Re: [File API: FileSystem] Path restrictions and case-sensitivity

On Wednesday, May 11, 2011, Eric U <ericu@google.com> wrote:
> I've grouped responses to bits of this thread so far below:
>
> Glenn said:
>> If *this API's* concept of filenames is case-insensitive, then "IMAGE.JPG"
>> and "image.jpg" represent the same file on English systems and two different
>> files on Turkish systems, which is an interop problem.
>
> Timeless replied:
>> no, if the api is case insensitive, then it's case insensitive
>> *everywhere*, both on Turkish and on English systems. Things could
>> only be case sensitive when serialized to a real file system outside
>> of the API. I'm not proposing a case insensitive system which is
>> locale aware, i'm proposing one which always folds.
>
> You're proposing not just a case-insensitive system, but one that forces e.g. an
> English locale on all users, even those in a Turkish locale.  I don't think
> that's an acceptable solution.
>
> I also don't think having code that works in one locale and not another
> [Glenn's "image.jpg" example] is fantastic.  It was what we were stuck with when
> I was trying to allow implementers the choice of a pass-through implementation,
> but given that that's fallen to the realities of path lengths on Windows, I feel
> like we should try to do better.
>
> Glenn:
>> This can be solved at the application layer in applications that want
>> it, without baking it into the filesystem API.
>
> This is mostly true; you'd have to make sure that all alterations to the
> filesystem went through a single choke-point or you'd have the potential for
> race conditions [or you'd need to store the original-case filenames yourself,
> and send the folded case down to the filesystem API].
>
> Glenn:
>> A virtual FS as the backing for the filesystem API does not resolve that core
>> issue.  It makes sense to encourage authors to gracefully handle errors thrown
>> by  creating files and directories.  Such a need has already been introduced
>> via Google Chrome's unfortunate limitation of a 255 byte max path length.
>
> That limitation grew out of the OS-dependent passthrough implementation.  We're
> fixing that right now, with this proposal.
>
>> The one take-away I have from that bug: it would have been nice to have a more
>> descriptive error message.  It took awhile to figure out that the path length
>> was too long for the implementation.
>
> I apologize for that--it was an oversight.  If we can relax the restrictions to
> a small set, it'll be more obvious what the problems are.  IIRC this problem was
> particularly confusing because we were stopping you well short of the allowed
> 255 bytes, due to the your profile's nesting depth.
>
> I'd like to obviate the need for complicated exceptions or APIs that suggest
> better names, by leaving naming up to the app developer as much as possible.
>
> [segue into other topics]
>
> Glenn asked about future expansions of IndexedDB to handle Blobs, specifically
> with respect to FileWriter and efficient incremental writes.
>
> Jonas replied:
>> A combination of FileWriter and IndexedDB should be able to handle
>> this without problem.

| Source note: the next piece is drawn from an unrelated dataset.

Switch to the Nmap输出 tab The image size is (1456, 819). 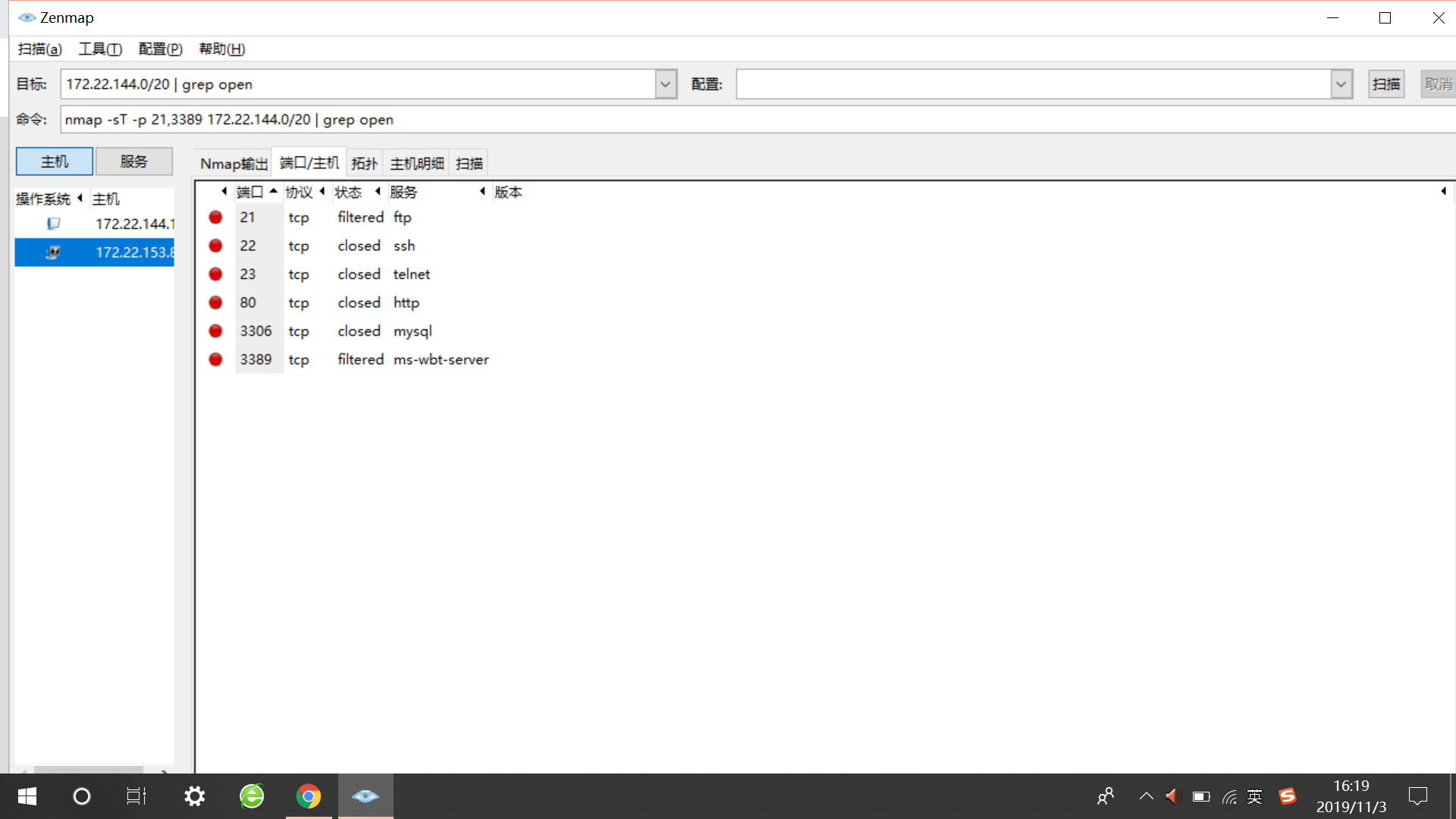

This would go beyond what is currently in the
>> IndexedDB spec, but it's this part that we're planning on
>> experimenting with.
>>
>> The way I have envisioned it to work is to add a function called
>> createFileEntry somewhere, for example the IDBFactory interface. This
>> would return a fileEntry which you could then write to using
>> FileWriter as well as store in the database using normal database
>> operations.
>
> As Jonas and I have discussed in the past, I think that storing Blobs via
> reference in IDB works fine, but when you make them modifiable FileEntries
> instead, you either have to give up IDB's transactional nature or you have to
> give up efficiency.  For large mutable Blobs, I don't think there's going to be
> a clean interface there.  Still, I look forward to seeing what you come up with.

Why not simply make the API case sensitive and allow *any* filename
that can be expressed in JavaScript strings.

Implementations can do their best to make the on-filesystem-filename
match as close as they can to the filename exposed in the API and keep
a map which maps between OS filename and API filename for the cases
when the two can't be the same.

So if the pake creates two files named "Makefile" and "makefile" on a
system that is case insensitive, the implementation could call the
second file "makefile(2)" and keep track of that mapping.

This removes any concerns about case, internationalization and system
limitation issues and thereby makes things very easy for web authors.

I might be missing something obvious as I haven't followed the
discussion in detail. Appologies if that's the case.